## [PROBLEM]
Check each line below for the word "computer" and give the number of lines that have it, nothing more.

[Stored data]
▬▬▬▬▬▬
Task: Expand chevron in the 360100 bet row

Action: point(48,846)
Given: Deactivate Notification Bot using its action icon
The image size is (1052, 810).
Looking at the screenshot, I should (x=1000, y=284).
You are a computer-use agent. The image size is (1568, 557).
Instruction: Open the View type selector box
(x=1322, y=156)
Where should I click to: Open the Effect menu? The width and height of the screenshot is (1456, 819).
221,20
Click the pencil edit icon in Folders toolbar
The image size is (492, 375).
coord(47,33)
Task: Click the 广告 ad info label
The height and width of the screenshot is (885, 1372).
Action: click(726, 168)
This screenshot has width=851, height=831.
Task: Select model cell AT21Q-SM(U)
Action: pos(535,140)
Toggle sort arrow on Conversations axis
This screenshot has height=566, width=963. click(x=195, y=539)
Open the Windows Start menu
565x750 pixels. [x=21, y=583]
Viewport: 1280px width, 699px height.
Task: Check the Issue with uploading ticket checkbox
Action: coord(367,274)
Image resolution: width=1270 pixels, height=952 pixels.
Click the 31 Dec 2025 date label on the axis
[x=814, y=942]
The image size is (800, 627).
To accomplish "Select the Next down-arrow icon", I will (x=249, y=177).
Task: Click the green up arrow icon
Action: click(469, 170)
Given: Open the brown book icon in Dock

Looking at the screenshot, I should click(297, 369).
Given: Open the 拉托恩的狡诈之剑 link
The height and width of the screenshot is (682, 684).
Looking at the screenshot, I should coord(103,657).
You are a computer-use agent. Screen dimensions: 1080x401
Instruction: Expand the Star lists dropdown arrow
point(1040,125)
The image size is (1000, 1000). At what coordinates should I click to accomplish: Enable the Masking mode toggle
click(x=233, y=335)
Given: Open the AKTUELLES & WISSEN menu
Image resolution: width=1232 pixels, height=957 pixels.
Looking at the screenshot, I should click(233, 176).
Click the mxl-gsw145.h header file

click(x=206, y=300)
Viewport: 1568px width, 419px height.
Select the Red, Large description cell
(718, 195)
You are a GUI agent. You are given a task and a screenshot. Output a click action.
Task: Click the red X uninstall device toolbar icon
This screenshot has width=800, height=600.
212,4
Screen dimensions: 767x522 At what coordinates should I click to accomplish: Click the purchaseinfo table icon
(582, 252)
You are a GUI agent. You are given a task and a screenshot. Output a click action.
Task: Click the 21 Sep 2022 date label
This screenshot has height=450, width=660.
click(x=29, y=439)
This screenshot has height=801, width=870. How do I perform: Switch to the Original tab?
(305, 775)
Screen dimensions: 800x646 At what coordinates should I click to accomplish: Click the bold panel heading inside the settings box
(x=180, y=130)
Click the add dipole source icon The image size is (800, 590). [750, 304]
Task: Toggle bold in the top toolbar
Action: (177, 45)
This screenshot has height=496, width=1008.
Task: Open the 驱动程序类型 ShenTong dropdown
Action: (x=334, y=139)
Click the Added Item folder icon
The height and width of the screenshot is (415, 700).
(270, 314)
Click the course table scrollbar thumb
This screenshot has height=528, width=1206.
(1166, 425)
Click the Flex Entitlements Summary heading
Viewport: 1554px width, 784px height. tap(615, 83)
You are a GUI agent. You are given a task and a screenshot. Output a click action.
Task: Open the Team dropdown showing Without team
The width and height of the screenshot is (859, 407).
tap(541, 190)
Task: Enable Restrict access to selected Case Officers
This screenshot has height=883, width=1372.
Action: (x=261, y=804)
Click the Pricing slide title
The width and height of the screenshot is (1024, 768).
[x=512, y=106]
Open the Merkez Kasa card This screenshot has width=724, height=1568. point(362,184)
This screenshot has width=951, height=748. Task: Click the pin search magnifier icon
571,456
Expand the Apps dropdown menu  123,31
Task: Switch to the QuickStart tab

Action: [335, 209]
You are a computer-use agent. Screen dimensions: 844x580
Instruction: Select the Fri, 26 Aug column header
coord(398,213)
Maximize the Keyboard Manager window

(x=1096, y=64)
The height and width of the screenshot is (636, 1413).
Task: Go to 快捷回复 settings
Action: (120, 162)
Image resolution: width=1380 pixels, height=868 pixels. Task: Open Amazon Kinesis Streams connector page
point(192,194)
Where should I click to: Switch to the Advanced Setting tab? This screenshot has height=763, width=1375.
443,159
▬▬▬▬▬▬
## [RESULT OF THE TASK]
3